A Operação Make Up, deflagrada em 11 de setembro, trouxe à tona questionamentos do ministro Flávio Dino sobre a transparência no financiamento do filme Dark Horse. Em sua decisão, o magistrado destacou a ausência de um relatório completo do Conselho de Controle de Atividades Financeiras (Coaf) referente à Academia Nacional de Cultura (ANC), entidade controlada pela produtora executiva do longa, Karina Gama.
O foco das autoridades recai sobre o fluxo de recursos que conecta o Instituto Conhecer Brasil (ICB) — que possui contrato milionário com a prefeitura de São Paulo — a fornecedores e, posteriormente, à ANC. Relatórios do Coaf indicaram que cerca de R$ 6,1 milhões seguiram esse caminho. O ministro Flávio Dino observou que, embora a ANC apareça como destinatária recorrente em comunicações de terceiros, não há registros bancários simétricos que justifiquem a origem e o destino integral desses montantes, levantando suspeitas sobre a existência de contas não declaradas.
A investigação também analisa os desdobramentos do caso Dark Horse, confrontando dados de uma perícia privada realizada pela produtora com as informações oficiais.
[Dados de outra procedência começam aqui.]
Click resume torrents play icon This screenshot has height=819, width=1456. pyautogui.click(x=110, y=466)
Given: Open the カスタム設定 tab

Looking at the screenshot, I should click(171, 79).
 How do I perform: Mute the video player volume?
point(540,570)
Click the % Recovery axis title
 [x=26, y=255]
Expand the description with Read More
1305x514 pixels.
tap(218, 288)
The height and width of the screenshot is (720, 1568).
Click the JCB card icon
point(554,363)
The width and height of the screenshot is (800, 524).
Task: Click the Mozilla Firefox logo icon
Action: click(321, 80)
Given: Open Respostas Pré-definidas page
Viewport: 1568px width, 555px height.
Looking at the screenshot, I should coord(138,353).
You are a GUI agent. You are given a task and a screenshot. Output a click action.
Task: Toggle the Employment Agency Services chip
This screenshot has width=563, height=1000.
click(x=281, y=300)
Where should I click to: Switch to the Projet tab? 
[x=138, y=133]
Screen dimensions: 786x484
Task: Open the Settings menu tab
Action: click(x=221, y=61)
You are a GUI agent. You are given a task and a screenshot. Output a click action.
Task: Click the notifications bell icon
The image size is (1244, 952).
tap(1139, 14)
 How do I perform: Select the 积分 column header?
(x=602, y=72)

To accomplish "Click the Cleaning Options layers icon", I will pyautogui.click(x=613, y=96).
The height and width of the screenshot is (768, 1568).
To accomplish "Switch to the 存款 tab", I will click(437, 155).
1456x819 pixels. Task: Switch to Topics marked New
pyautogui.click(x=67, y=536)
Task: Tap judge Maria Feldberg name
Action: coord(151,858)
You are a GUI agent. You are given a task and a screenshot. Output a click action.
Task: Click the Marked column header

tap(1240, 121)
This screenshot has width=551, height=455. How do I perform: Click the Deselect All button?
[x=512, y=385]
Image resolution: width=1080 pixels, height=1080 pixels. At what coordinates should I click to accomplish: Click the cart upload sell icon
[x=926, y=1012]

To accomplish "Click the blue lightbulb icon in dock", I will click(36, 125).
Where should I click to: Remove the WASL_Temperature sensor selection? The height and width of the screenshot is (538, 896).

Enquanto a defesa do projeto audiovisual sustenta que as despesas foram cobertas por investimentos privados, o ministro apontou “fortes indícios de retorno dos recursos públicos” que passaram pelo ICB para a esfera de disponibilidade dos responsáveis pela entidade. O cenário jurídico, que já gerou reações políticas como a de Flávio Bolsonaro sobre a operação da PF, segue em busca de esclarecimentos sobre a movimentação financeira de outras empresas ligadas a Karina Gama, como a Go7.